Identity Theft Shredded Police Documents Used as Confetti in Macy’s Parade

Macy’s Thanksgiving Day Parade viewers were surprised to find shredded police report information with addition to the normal parade confetti.

An investigation by Jay Foley of ID Theft Info Source on Nov. 26 resulted in the discovery that the records that landed on spectators at Macy’s Thanksgiving Day parade were brought to the parade by a Nassau County Police Academy department employee. The employee has not been named by investigators.

http://liarcatchers.com/identity_theft_investigation.html

Confetti collected by spectators near 65th Street and Central Park West revealed arrest records, incident reports and personal information and that identified undercover officers. There was also information of Mitt Romney’s motorcade route to and from the final presidential debate at Hofstra University.

“There were phone numbers, addresses, Social Security number, bank account number and license plate numbers,” said Ethan Finkelstein of Manhattan who gathered up some of the confetti with friends. “And then we find all these incident reports from police.” The papers were shredded horizontally, not vertically, leaving text visible.

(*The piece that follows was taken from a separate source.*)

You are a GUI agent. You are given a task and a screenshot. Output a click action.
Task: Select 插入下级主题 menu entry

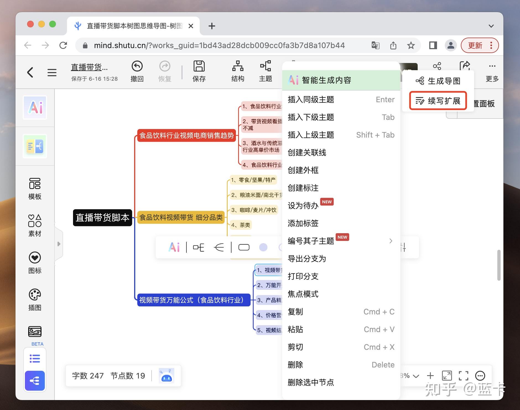[311, 117]
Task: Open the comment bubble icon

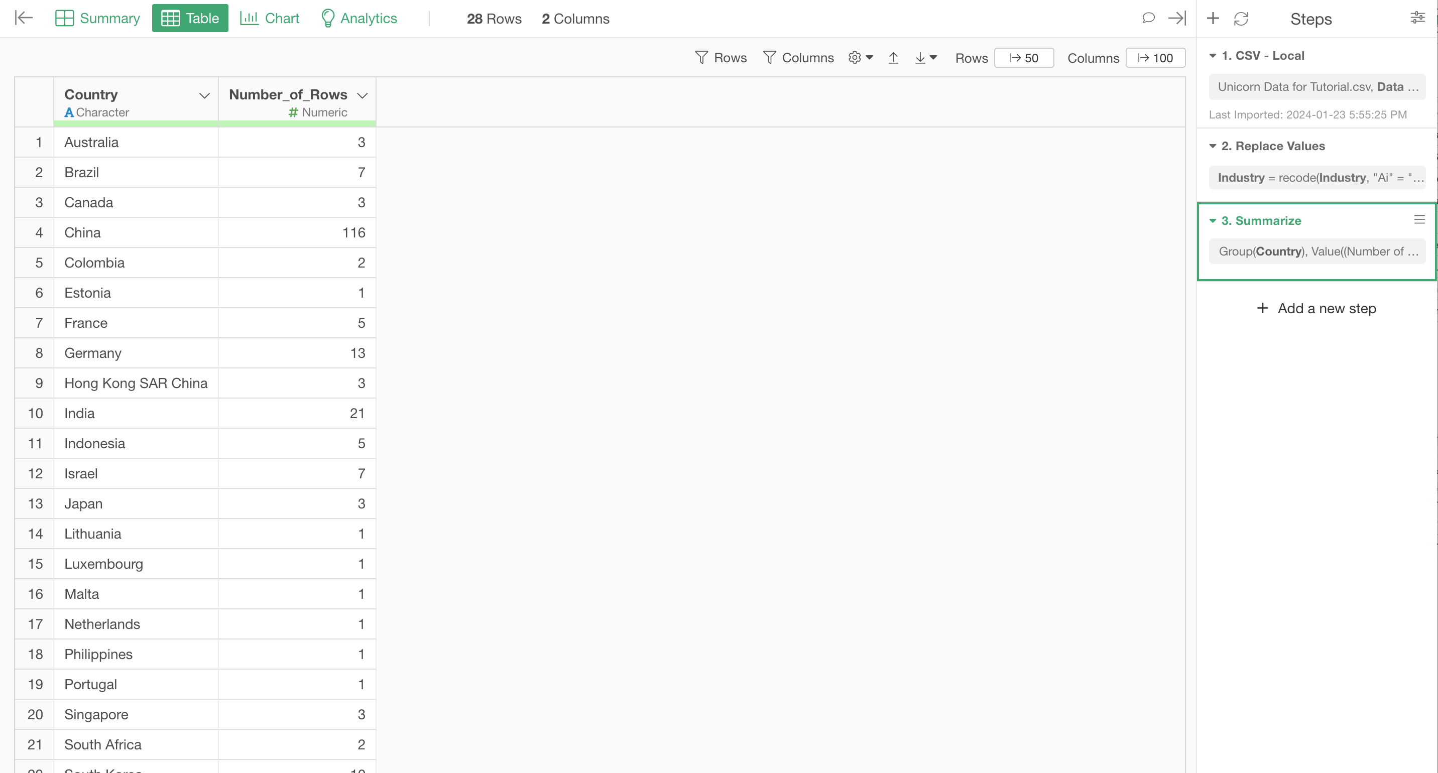Action: point(1148,18)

Nassau County Police are considering upgrading to cross cut shredders for future use. Paper documents can easily be used to commit identity theft, even more easily than computer documents.

This is not the first incident of inappropriate papers tossed from offices during a “ticker tape” parade. On Nov. 7, 2009, New York City office workers got carried away during the Yankees victory parade and began tossing files and documents out the window when they couldn’t get their hands on confetti.

An auditor found all sorts of personal financial documents in the mountains of shredded paper tossed from skyscrapers as the players rode up Broadway. Papers included pay stubs, personal financial information, trust fund balance sheets, banking data and even court files.